--- KUTIPAN UNTUK DIBACA ---
Assalamu Alaykum Warahmatullahi Wabarakatuh... Ahlan Wa Sahlan ... Semoga Anda Memperoleh Manfaat ... Jazakallahu Khairan Atas Kunjungannya ...

Rabu, 06 Mei 2009

Bid’ah : Kenali dan Jauhi ! (2)

Setiap Bid’ah Adalah Tercela

Inilah yang masih diragukan oleh sebagian orang. Ada yang mengatakan bahwa tidak semua bid’ah itu sesat, ada pula bid’ah yang baik (bid’ah hasanah). Untuk menjawab sedikit kerancuan ini, marilah kita menyimak berbagai dalil yang menjelaskan hal ini.

Diriwayatkan dari Jabir bin ‘Abdillah radhiyallahu ‘anhuma, beliau berkata, Rasulullah shallallahu ‘alaihi wa sallam bersabda : “Amma ba’du. Sesungguhnya sebaik-baik perkataan adalah kitabullah dan sebaik-baik petunjuk adalah petunjuk Muhammad shallallahu ‘alaihi wa sallam. Sejelek-jelek perkara adalah yang diada-adakan (bid’ah) dan setiap bid’ah adalah sesat.” (HR. Muslim no. 867).

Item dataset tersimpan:

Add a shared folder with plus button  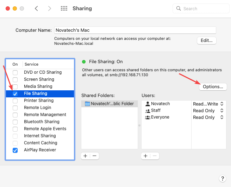(85, 156)
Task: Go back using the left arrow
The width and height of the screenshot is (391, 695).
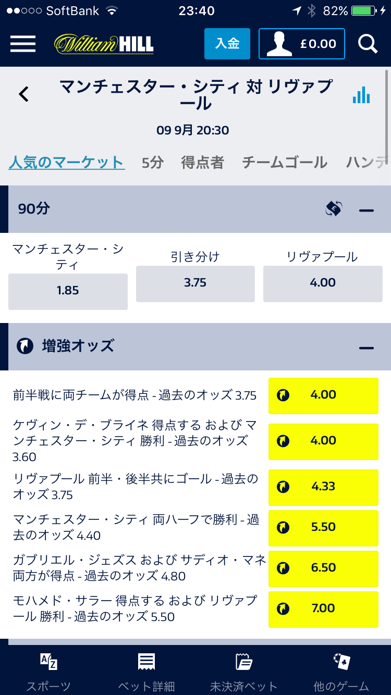Action: coord(24,94)
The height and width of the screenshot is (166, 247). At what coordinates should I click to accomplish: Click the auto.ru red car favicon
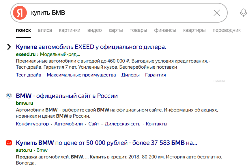[x=9, y=143]
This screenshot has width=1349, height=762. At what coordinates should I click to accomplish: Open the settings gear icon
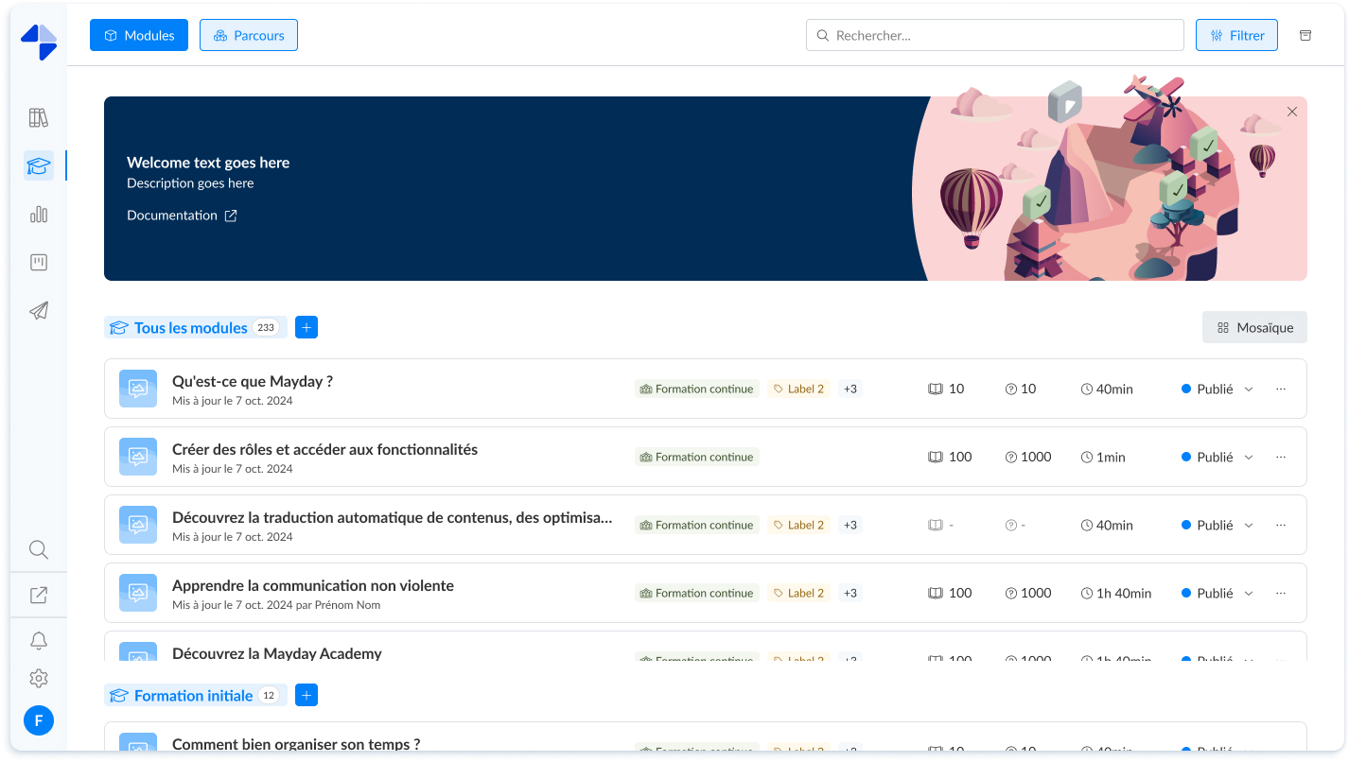(x=38, y=678)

--- PETUNJUK ---
Teruskan tulisan tentang bid’ah di atas, mulai setelah kalimat terakhirnya.

--- JAWABAN BENAR ---
Dalam riwayat An Nasa’i dikatakan, “Setiap kesesatan tempatnya di neraka.” (HR. An Nasa’i no. 1578. Hadits ini dikatakan shohih oleh Syaikh Al Albani di Shohih wa Dho’if Sunan An Nasa’i).

Diriwayatkan dari Al ‘Irbadh bin Sariyah radhiyallahu ‘anhu, beliau berkata, Nabi shallallahu ‘alaihi wa sallam bersabda: “Aku wasiatkan kepada kalian untuk bertakwa kepada Allah, tetap mendengar dan ta’at walaupun yang memimpin kalian adalah budak Habsyi. Karena barangsiapa yang hidup di antara kalian setelahku, maka dia akan melihat perselisihan yang banyak. Oleh karena itu, kalian wajib berpegang pada sunnahku dan sunnah Khulafa’ur Rosyidin yang mendapatkan petunjuk. Berpegang teguhlah dengannya dan gigitlah ia dengan gigi geraham kalian. Hati-hatilah dengan perkara yang diada-adakan karena setiap perkara yang diada-adakan adalah bid’ah dan setiap bid’ah adalah sesat.” (HR. Abu Daud no. 4607 dan Tirmidzi no. 2676. Hadits ini dikatakan shohih oleh Syaikh Al Albani dalam Shohih wa Dho’if Sunan Abu Daud dan Shohih wa Dho’if Sunan Tirmidzi).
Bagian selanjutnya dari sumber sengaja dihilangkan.